AMD has released the Ryzen 5 series of desktop CPU after releasing the Ryzen 7 series in February. The Ryzen 5 series currently includes four models, two of which are 6-core and the rest 4-core.
|Product Line||Model||Cores||Threads||Base Clock (GHz)||Boost Clock (GHz)||XFR Clock (GHz)||Include Cooler||TDP1(Watts)||Price Sep (USD)|
|AMD Ryzen 5||1600X||6||12||3.6||4.0||4.1||N/A||95||$249|
|AMD Ryzen 5||1600||6||12||3.2||3.6||3.7||Wraith Spire||65||$219|
|AMD Ryzen 5||1500X||4||8||3.5||3.7||3.9||Wraith Spire||65||$189|
|AMD Ryzen 5||1400||4||8||3.2||3.4||3.45||Wraith Stealth||65||$169|
The chip features the same base and boost clock as its $499 bigger brother the 1800X. Additionally, while pricing has not been announced yet, AMD’s Jim Anderson head of the Computing and Graphics division did confirm that the Ryzen 5 family will slot in between $299-$199. So we know that this chip will definitely come in below $300.

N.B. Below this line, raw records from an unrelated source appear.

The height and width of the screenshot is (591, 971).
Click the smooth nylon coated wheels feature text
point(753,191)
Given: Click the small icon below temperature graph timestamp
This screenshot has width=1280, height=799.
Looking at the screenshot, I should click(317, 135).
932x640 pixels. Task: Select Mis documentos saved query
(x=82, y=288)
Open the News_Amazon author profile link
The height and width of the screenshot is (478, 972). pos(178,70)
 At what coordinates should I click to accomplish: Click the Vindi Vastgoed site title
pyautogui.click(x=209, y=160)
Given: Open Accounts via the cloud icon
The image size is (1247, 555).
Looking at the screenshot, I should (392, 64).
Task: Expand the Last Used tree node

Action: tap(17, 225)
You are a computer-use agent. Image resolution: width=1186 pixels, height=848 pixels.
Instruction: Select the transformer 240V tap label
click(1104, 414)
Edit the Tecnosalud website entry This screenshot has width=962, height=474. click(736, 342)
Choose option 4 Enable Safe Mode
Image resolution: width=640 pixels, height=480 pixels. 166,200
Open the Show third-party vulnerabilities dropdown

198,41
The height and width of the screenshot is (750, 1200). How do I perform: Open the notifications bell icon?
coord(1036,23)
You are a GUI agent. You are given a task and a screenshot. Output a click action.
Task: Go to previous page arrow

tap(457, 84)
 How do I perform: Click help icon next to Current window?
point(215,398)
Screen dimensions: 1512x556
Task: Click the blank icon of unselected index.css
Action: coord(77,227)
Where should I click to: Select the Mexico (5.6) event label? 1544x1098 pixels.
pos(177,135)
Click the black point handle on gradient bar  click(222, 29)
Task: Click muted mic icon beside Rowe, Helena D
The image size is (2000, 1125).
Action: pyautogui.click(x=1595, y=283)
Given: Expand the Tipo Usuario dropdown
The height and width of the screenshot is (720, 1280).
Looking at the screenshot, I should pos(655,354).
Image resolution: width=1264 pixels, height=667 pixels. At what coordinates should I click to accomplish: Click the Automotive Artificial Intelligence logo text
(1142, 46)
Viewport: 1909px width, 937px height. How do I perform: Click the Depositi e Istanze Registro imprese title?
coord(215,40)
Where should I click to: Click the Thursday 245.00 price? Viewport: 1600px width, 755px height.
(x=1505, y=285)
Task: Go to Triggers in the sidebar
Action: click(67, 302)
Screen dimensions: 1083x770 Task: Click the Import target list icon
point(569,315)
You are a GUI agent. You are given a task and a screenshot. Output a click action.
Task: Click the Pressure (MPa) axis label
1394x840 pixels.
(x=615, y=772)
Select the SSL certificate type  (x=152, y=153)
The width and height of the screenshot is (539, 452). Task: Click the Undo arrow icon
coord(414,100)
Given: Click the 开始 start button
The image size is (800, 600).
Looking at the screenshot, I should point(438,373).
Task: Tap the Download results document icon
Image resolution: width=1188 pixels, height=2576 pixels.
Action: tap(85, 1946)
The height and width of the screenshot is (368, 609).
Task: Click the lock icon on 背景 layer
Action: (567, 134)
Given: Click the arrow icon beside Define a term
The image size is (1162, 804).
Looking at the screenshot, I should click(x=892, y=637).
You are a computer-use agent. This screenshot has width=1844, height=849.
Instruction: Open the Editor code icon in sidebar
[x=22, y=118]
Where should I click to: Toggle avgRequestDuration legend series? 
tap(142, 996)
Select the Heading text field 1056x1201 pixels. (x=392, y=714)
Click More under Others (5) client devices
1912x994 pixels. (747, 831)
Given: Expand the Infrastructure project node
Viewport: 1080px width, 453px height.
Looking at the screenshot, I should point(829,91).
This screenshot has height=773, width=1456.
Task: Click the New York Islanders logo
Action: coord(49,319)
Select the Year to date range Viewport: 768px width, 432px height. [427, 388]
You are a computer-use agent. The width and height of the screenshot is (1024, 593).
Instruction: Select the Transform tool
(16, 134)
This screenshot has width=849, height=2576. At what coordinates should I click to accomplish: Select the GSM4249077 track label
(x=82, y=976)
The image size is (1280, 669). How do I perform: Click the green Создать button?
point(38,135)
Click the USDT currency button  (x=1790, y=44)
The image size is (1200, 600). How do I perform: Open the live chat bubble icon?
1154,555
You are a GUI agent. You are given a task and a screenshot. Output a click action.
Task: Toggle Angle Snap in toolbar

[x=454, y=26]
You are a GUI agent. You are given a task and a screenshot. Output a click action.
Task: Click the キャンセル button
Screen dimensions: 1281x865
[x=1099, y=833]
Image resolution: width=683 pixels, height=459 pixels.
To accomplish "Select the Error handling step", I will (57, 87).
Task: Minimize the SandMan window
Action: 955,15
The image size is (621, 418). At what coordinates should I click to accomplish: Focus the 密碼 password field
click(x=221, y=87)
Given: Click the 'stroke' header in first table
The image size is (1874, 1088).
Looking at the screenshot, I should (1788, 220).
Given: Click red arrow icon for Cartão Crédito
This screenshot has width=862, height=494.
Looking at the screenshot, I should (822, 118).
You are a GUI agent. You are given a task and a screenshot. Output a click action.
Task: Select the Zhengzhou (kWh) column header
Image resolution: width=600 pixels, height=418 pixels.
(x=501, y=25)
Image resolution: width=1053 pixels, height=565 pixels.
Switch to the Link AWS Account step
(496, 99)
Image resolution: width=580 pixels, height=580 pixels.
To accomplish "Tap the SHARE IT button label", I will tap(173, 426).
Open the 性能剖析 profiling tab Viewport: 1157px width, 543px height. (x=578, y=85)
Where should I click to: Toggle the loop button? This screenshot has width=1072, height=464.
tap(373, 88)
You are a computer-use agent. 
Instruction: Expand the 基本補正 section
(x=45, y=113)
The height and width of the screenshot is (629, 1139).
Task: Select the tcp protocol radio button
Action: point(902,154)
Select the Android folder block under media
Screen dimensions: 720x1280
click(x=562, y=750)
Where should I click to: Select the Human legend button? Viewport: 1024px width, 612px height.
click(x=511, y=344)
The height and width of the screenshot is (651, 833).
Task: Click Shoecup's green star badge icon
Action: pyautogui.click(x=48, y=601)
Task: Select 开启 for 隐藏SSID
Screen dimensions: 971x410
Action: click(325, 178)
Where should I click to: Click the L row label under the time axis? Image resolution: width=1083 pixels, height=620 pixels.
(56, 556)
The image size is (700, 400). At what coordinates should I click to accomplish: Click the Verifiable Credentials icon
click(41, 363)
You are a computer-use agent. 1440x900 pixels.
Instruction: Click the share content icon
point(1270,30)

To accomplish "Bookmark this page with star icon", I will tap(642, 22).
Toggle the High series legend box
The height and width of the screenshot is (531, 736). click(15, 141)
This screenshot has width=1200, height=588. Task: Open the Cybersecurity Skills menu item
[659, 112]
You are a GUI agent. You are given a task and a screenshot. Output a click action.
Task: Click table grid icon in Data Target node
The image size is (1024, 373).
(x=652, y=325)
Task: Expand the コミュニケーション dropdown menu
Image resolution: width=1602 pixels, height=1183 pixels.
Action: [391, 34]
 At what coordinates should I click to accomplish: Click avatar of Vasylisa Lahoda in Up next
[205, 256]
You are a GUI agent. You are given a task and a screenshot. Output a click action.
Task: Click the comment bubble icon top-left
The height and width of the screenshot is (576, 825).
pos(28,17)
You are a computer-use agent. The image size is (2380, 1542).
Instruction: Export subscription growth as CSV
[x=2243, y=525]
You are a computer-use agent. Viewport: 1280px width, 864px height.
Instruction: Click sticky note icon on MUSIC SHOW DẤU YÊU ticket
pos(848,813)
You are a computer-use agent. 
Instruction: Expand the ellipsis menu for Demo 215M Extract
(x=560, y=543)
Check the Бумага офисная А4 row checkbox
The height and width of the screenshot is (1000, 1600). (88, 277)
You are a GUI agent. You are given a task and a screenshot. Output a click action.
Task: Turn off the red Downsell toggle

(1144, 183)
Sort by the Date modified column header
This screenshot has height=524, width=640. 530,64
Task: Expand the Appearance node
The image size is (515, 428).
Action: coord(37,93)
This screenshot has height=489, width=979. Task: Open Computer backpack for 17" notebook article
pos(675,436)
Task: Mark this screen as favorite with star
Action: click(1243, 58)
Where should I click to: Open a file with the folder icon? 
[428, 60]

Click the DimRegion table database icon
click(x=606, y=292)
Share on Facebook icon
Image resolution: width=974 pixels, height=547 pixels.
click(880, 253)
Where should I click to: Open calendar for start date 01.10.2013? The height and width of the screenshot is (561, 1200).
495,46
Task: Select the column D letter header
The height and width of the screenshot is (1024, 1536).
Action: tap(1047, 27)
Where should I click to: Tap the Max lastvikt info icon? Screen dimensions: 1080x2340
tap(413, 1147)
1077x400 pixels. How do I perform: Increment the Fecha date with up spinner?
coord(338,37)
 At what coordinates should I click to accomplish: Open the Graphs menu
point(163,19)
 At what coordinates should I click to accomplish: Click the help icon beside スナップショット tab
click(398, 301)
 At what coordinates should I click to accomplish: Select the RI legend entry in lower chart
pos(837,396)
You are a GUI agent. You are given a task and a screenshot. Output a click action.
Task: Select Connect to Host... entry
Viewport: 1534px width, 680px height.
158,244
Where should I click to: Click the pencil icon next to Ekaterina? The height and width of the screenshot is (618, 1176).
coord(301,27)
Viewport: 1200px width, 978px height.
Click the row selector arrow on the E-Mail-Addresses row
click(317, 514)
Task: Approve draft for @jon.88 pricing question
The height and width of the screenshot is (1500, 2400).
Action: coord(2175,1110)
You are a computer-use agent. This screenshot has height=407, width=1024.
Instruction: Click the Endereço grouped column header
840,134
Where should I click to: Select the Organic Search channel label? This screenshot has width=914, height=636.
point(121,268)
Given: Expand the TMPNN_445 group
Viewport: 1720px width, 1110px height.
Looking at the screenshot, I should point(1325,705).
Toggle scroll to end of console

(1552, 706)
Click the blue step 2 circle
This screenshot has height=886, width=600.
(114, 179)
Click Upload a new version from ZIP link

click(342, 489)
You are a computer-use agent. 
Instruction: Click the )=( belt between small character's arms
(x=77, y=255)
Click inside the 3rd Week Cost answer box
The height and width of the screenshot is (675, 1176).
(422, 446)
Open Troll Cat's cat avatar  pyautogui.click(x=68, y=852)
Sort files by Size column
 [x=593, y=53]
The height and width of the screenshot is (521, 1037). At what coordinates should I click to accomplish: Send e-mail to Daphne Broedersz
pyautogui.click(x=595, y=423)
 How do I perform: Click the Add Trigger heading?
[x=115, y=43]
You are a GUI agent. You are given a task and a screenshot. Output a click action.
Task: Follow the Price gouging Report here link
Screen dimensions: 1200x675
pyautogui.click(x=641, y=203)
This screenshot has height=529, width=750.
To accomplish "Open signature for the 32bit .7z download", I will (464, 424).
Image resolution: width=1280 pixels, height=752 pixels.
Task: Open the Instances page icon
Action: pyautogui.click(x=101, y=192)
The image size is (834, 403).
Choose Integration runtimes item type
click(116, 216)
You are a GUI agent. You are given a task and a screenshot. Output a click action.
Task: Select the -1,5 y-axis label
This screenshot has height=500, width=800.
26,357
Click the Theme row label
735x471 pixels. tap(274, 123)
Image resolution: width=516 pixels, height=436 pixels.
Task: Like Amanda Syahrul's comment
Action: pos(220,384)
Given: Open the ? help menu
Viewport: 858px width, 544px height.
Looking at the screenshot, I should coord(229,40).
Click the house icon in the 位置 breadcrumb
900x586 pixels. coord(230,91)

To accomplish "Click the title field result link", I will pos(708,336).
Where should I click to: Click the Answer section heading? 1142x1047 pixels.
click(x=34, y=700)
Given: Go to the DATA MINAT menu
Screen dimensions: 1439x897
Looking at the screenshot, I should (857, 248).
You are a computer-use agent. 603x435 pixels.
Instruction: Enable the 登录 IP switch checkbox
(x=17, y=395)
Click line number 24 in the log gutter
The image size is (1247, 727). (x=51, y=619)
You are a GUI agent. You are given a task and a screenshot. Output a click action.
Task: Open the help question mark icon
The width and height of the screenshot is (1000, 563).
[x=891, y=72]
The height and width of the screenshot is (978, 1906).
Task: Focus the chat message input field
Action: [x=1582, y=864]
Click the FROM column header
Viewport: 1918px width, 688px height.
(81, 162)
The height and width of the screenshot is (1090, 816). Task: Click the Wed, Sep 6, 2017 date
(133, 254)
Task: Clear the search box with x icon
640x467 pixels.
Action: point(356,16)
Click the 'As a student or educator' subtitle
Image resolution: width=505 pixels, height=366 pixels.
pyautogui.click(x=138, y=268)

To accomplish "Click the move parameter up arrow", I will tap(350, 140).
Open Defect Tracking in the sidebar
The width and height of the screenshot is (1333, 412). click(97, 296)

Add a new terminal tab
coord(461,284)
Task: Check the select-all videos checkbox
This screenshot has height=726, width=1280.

This means that buyers will be able to get a 6-core, 12-thread CPU with the same clock speed as the 1800X and 75% of the multi-threaded performance for nearly half the price. And again, because the clock speeds are identical we’re bound to see a significantly smaller delta in gaming performance between the two chips. Which explains why the 1600X has been a favorite since its announcement among many DIY builders and gamers looking to upgrade.